ASSIGNMENT 1: In the EN 1.2311 mold steel text below, rewrite the paragraph beginning "Forging: Slabs are heated" as a short bulleted list that keeps its main facts.
ASSIGNMENT 2: Using the EN 1.2311 mold steel text below, explain in one to three sentences why the steel is tempered during heat treatment.

TEXT:
::::
2.3 Blow Molding Tools
- Examples: Tools for blow molding plastic containers like milk jugs or detergent bottles.
- Why it works: Ductility prevents cracking during the blow molding process, and dimensional stability keeps container shapes consistent. A U.S. packaging company reported that EN 1.2311 blow molds reduced part defects by 35%.
2.4 Automotive Molds
- Examples: Molds for automotive exterior parts (e.g., bumper covers) or interior parts (e.g., door panels).
- Why it works: Meets automotive industry standards for durability and finish. A Japanese automotive supplier used EN 1.2311 for bumper molds—cycle time dropped by 15% (thanks to easy machining) and mold maintenance fell by 25%.
2.5 Consumer Product Molds
- Examples: Molds for cosmetic containers, toys, or kitchenware (where smooth finishes are critical).
- Why it works: Mirror polishability delivers the high-gloss finishes consumers want. A French cosmetic brand used EN 1.2311 for lipstick tube molds—customer complaints about surface flaws dropped to near zero.
3. Manufacturing Techniques for EN 1.2311 Mold Steel
Turning EN 1.2311 into high-quality molds requires a structured process. Here’s a step-by-step breakdown:
- Melting: Raw materials (iron, carbon, chromium, nickel, etc.) are melted in an electric arc furnace (EAF) at 1500–1600 °C. This ensures uniform mixing of elements (critical for polishability).
- Casting: Molten steel is poured into ingot molds or continuous casters to form slabs or billets. Slow cooling prevents internal defects.
- Forging: Slabs are heated to 1100–1200 °C and pressed/hammered into mold blanks (e.g., 500x500x200 mm for large injection molds). Forging refines grain structure, improving toughness.
- Heat Treatment: The standard cycle for pre-hardened EN 1.2311:
- Annealing: Heat to 820–860 °C, hold 2–4 hours, cool slowly. Softens steel to HRC 20–22 for initial machining.
- Quenching: Heat to 860–900 °C, hold 1–2 hours, quench in oil. Hardens steel to HRC 45–50.
- Tempering: Reheat to 550–600 °C, hold 2–3 hours, cool. Reduces brittleness and sets pre-hardened hardness (HRC 28–32).
- Machining: Mold blanks are milled, drilled, or turned into mold cavities. EN 1.2311’s machinability means carbide or high-speed steel tools work well—no need for specialized equipment.
::::
DATA BLOCK:
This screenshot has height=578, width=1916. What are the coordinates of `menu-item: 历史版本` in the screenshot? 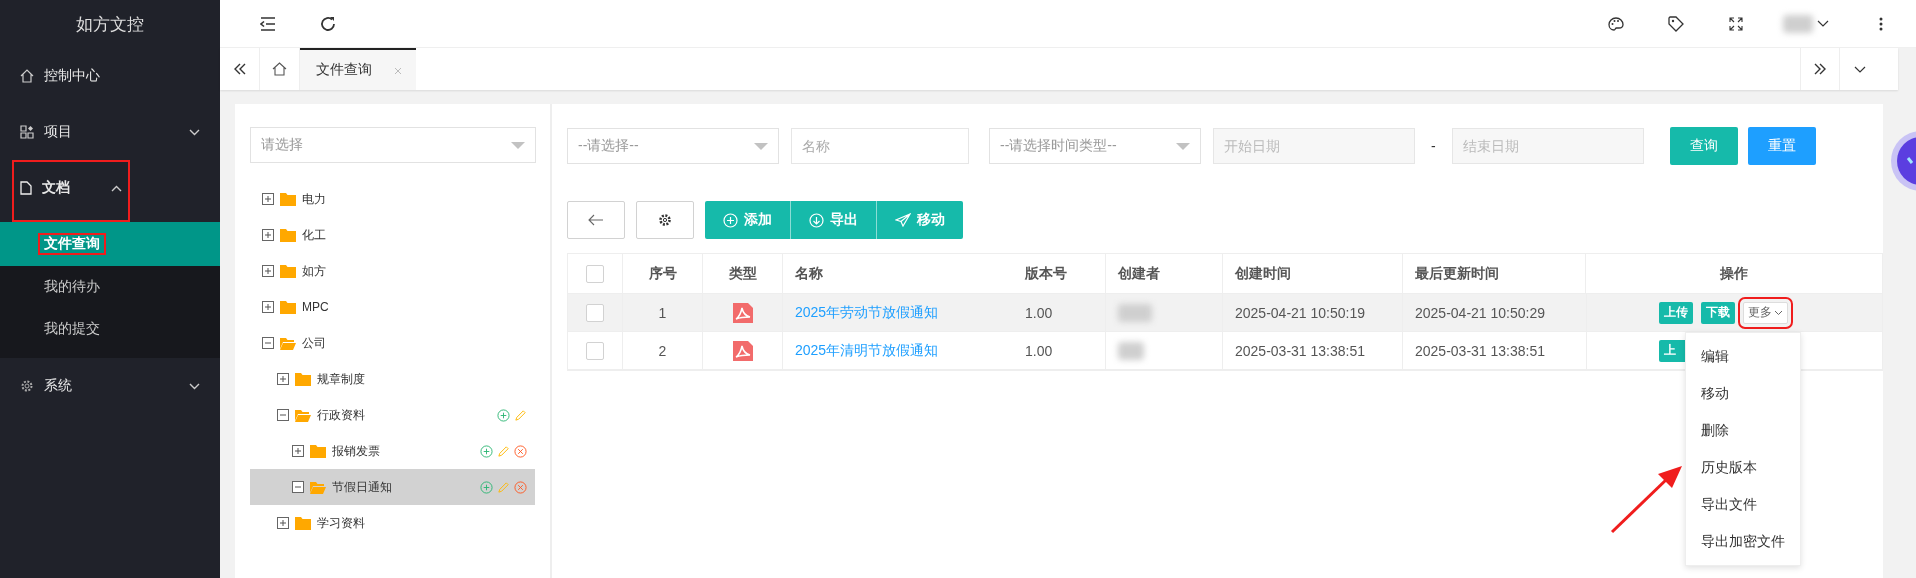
::::
YOUR RESPONSE 1:
- Slabs are heated to 1100–1200 °C.
- They are pressed or hammered into mold blanks, such as 500x500x200 mm blanks for large injection molds.
- Forging refines the grain structure and improves toughness.

YOUR RESPONSE 2: Tempering reheats the steel to 550–600 °C for 2–3 hours, which reduces brittleness. It also sets the pre-hardened hardness at HRC 28–32, down from the HRC 45–50 reached by quenching.